Updated: May 30, 2022

Every month a number of women suffer from severe period pain that affects their day-to-day life. These women endure physical complications such as nausea, bloating, diarrhea, constipation, vomiting, indigestion, tiredness and more. Their emotional and psychological well-being are also impacted by this repetitive experience.

In Greek, dysmenorrhea means “painful monthly bleeding.”

Studies indicate that most women suffer from dysmenorrhea, in terms of experiencing some type of period pain. However, a much smaller percentage of adult females are reported as suffering from severe period pain that disrupts their everyday tasks. This kind of pain is referred to as primary or secondary dysmenorrhea.

According to The American College of Obstetricians and Gynecologists (ACOG), “Primary dysmenorrhea is the cramping pain that comes before or during a period.”

Primary dysmenorrhea is mostly caused by high levels of prostaglandins. The amount of prostaglandins in the body control the intensity of the cramps, and on the first day of a woman’s menstrual cycle, prostaglandin levels are high.

Irritability, headache, and low back pain are some common symptoms specifically found in primary dysmenorrhea.

Secondary dysmenorrhea is caused by an underlying issue found inside or outside of the uterus. Endometriosis, fibroids, adenomyosis and pelvic inflammatory disease are some of the common reasons a woman may have secondary dysmenorrhea.

Some symptoms that can point to secondary dysmenorrhea instead of primary dysmenorrhea are: heavy bleeding, intermenstrual bleeding (bleeding during your menstrual cycle, but not on your actual period), pain while having sex, postcoital bleeding and infertility.

The treatment and diagnosis process differ depending on the type of dysmenorrhea you have. Primary dysmenorrhea is revealed through a physical examination and information about the patient's history with the pain. Secondary dysmenorrhea varies greatly depending on the disorder, disease or abnormality.

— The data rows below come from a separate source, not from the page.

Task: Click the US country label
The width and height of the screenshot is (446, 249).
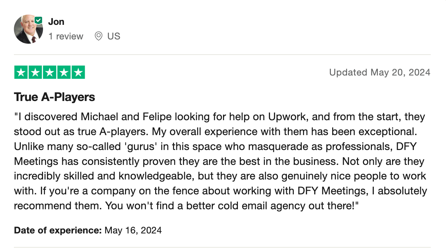Action: tap(113, 36)

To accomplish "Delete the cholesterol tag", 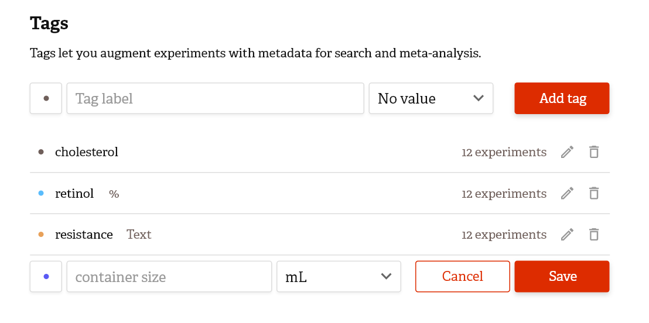I will [594, 152].
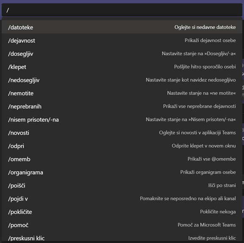Pick the /klepet command
The height and width of the screenshot is (243, 244).
pos(122,67)
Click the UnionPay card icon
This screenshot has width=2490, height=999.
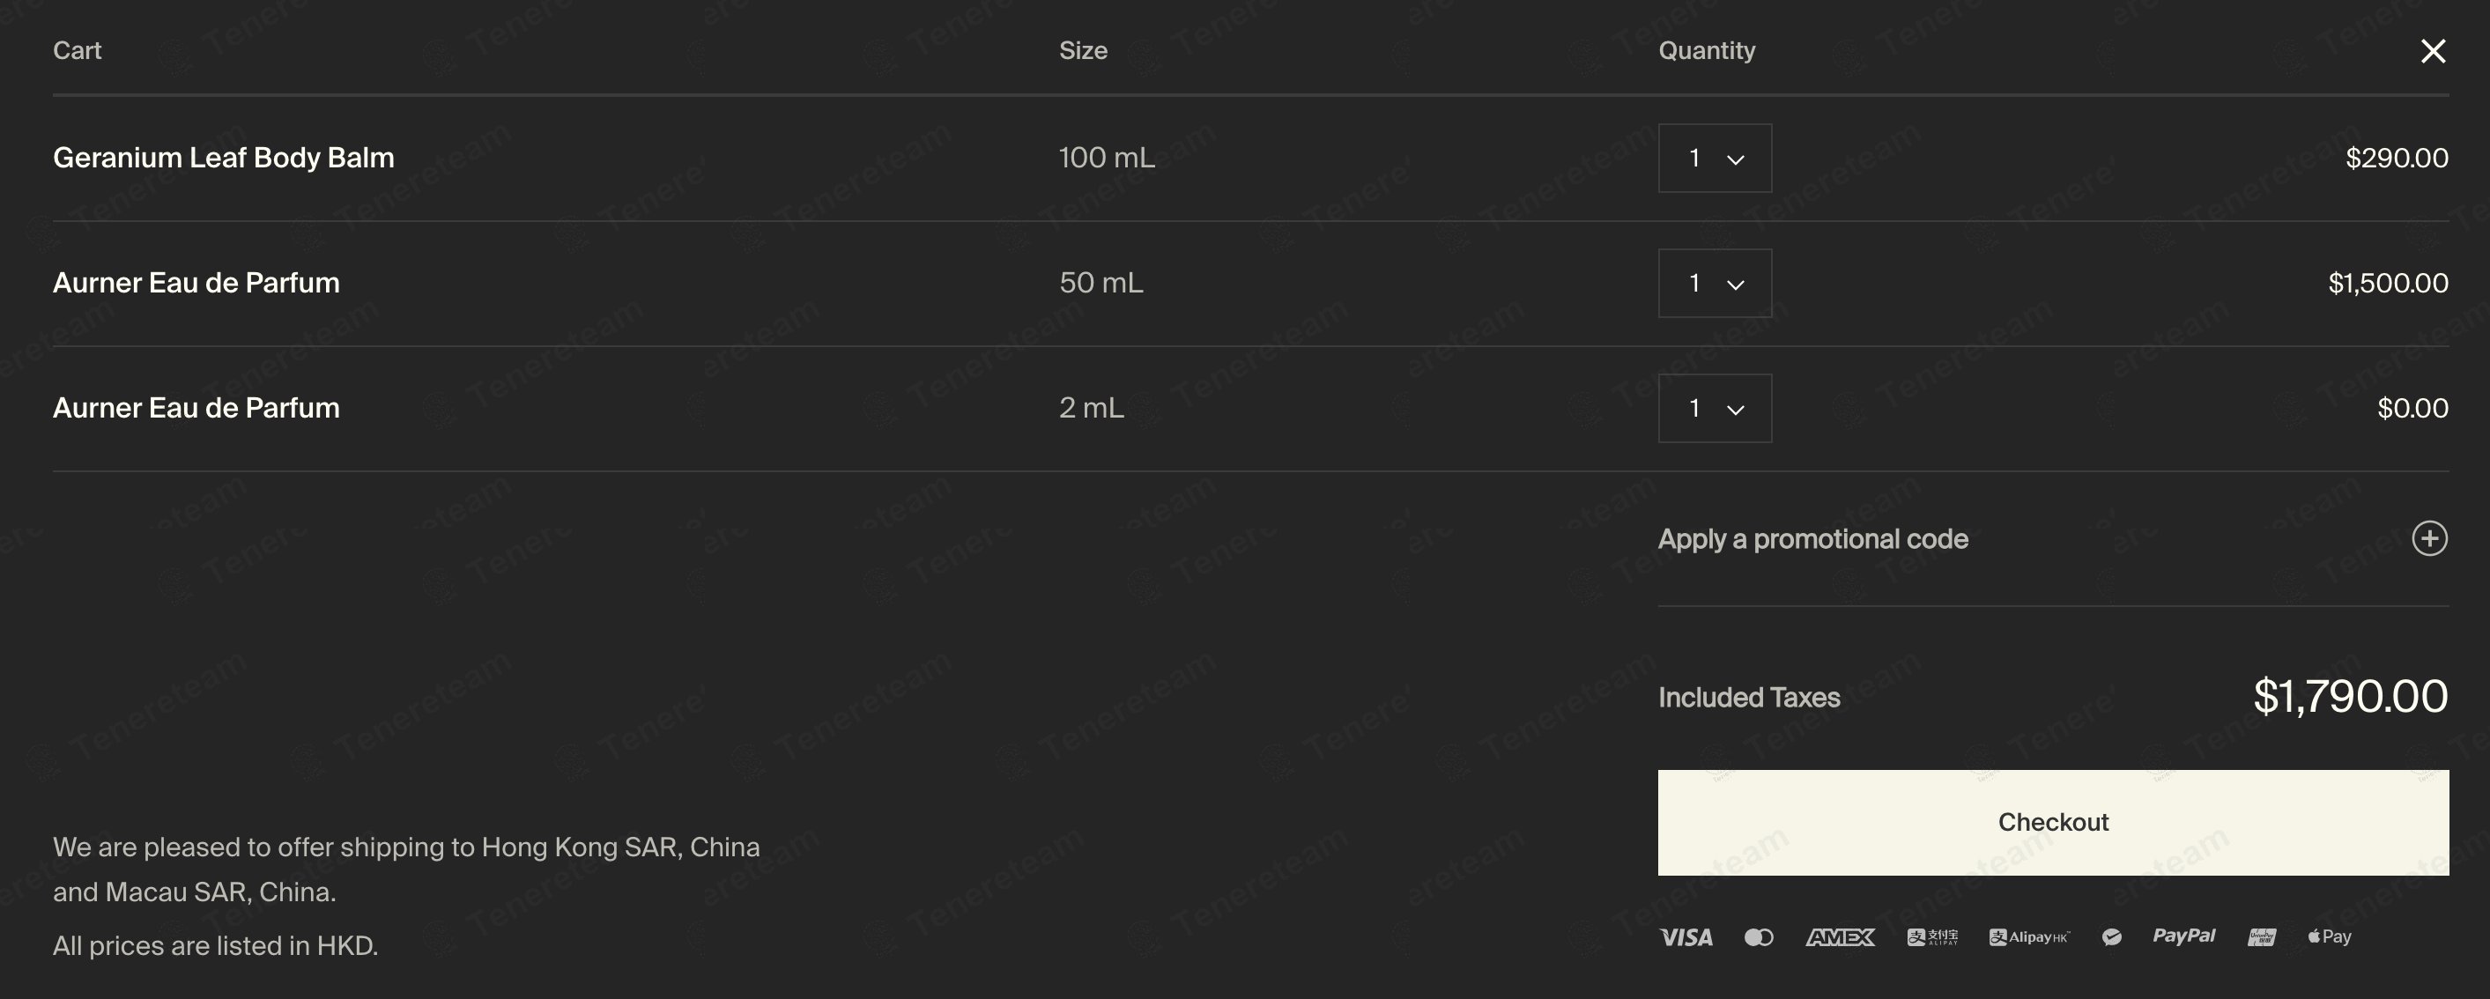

Treatment for primary dysmenorrhea includes the use of nonsteroidal anti-inflammatory drugs (NSAIDs) or birth control pills, while secondary dysmenorrhea treatment again varies depending on the disorder, disease or abnormality.

Other ways to help manage the pain include a diet that is balanced and has plenty of vitamins and minerals, warm baths, and heating pads or hot water bottles. People also use food supplements and alternative medicine.

There is still much to discover about dysmenorrhea. More research in the medical field is needed to determine just how many women are being affected by this, and if there is any better treatment than what we already have.

Dysmenorrhea is a very painful experience that takes a toll on both the body and the mind. If this is something you suffer from, you are not alone.

Disclaimer: Amber’s Care should not replace medical advice. If you have questions about the following statements, please consult a doctor.